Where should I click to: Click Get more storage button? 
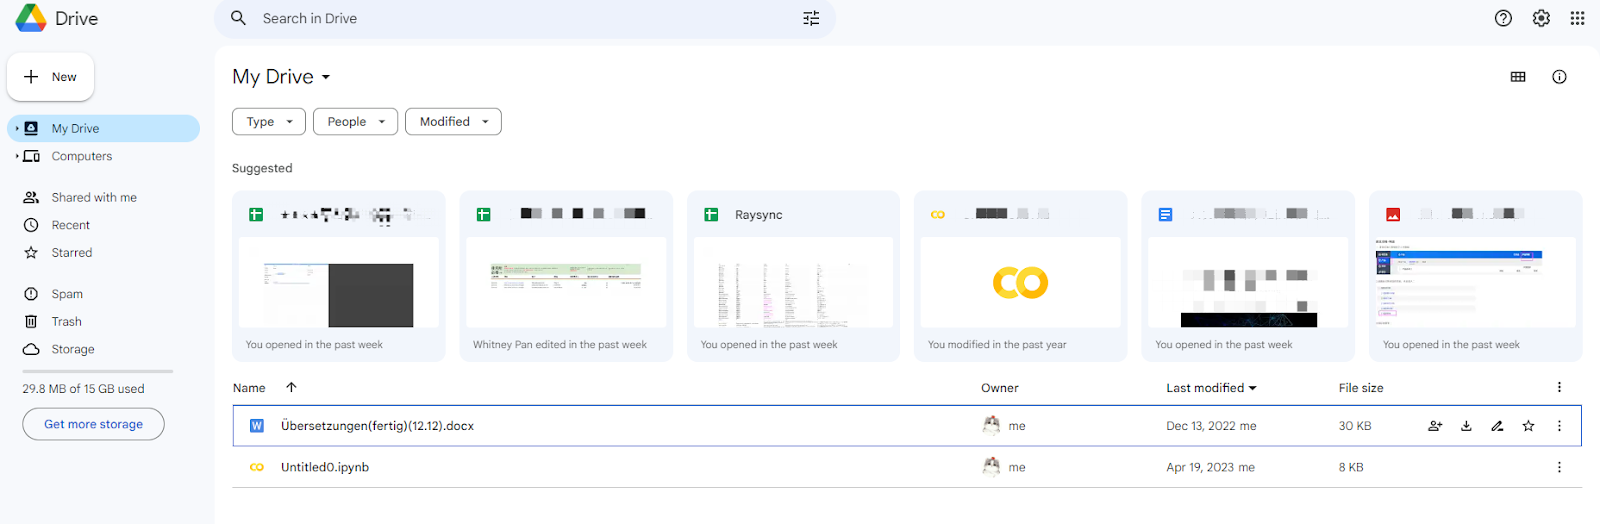tap(93, 424)
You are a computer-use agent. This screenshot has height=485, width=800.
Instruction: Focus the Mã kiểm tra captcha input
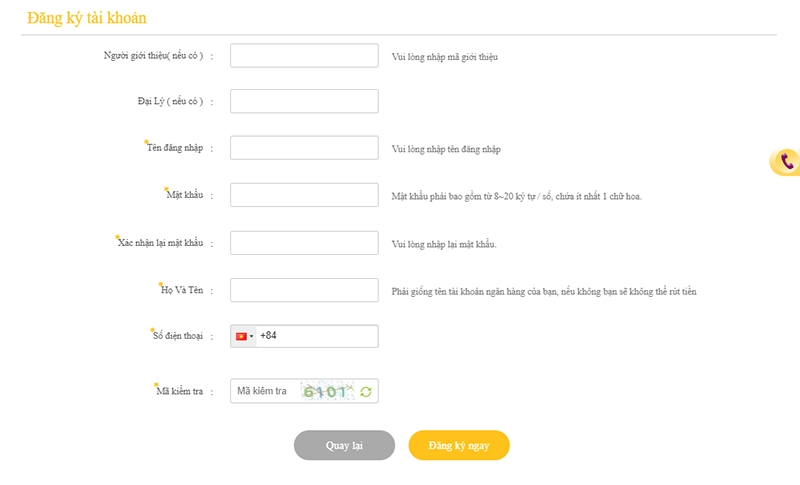point(264,391)

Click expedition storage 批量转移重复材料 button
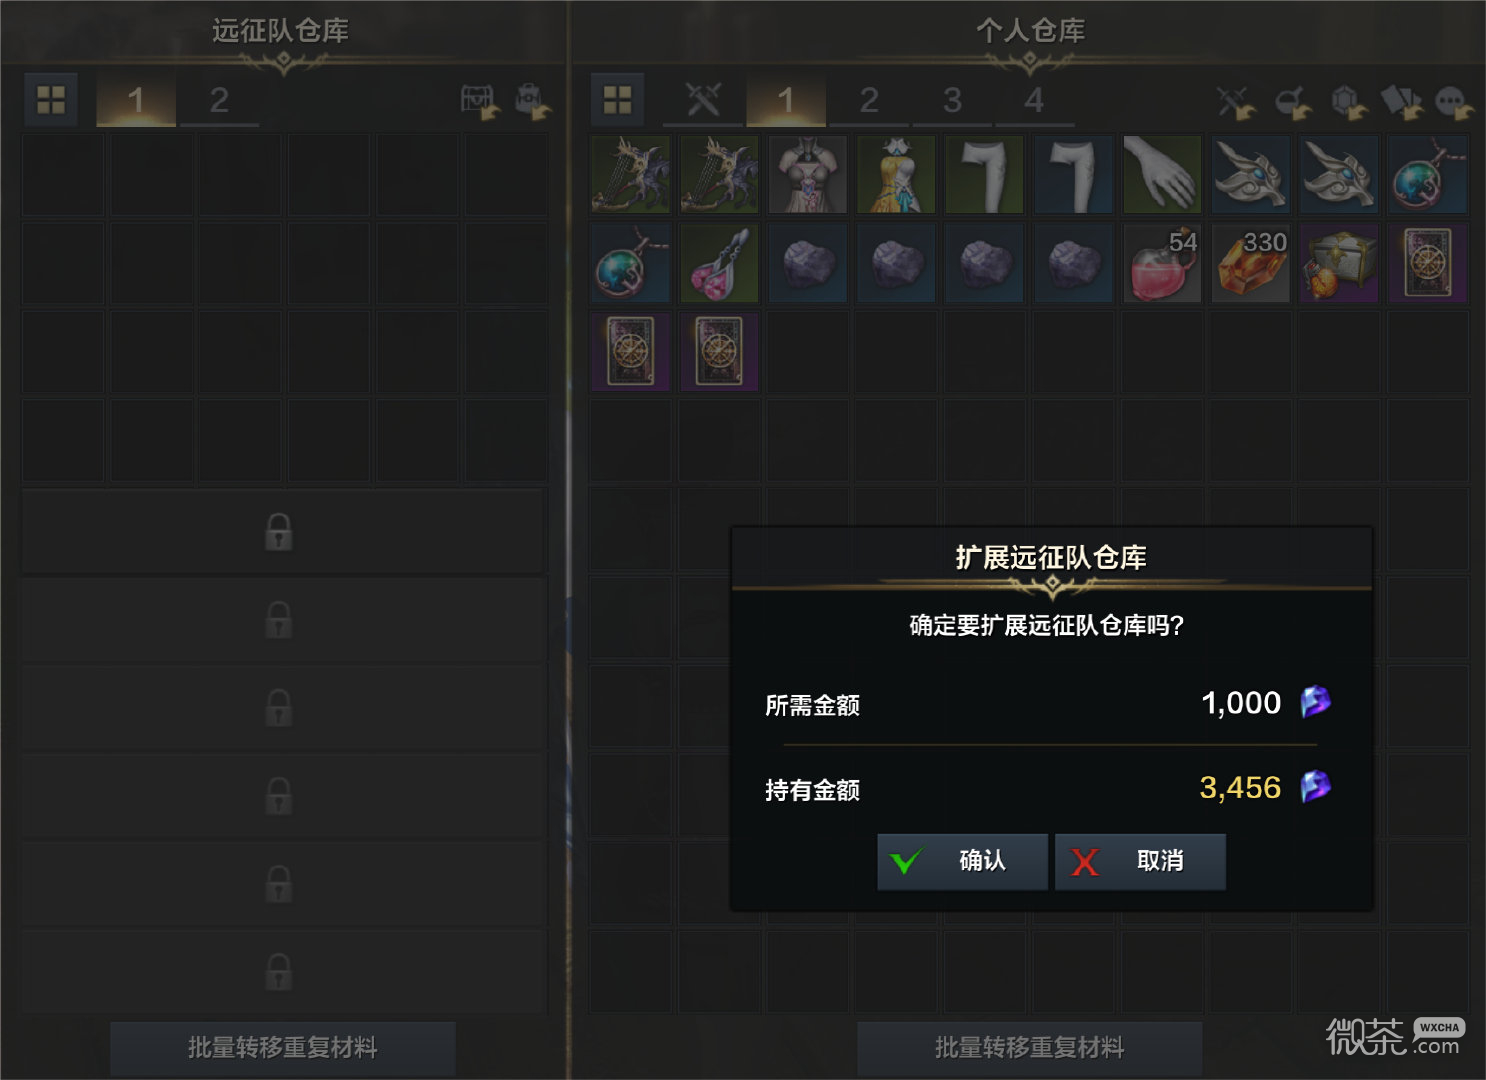[283, 1048]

**WHAT YOU ARE ASKED TO DO:** Set down again, exactly, the lines from the one with "You are a computer-use" to the last line of the data, both included and pictures excluded.

**COMPLETED EXERCISE:**
You are a computer-use agent. This screenshot has height=485, width=800.
Instruction: Focus the Mã kiểm tra captcha input
point(264,391)

Click expedition storage 批量转移重复材料 button
[283, 1048]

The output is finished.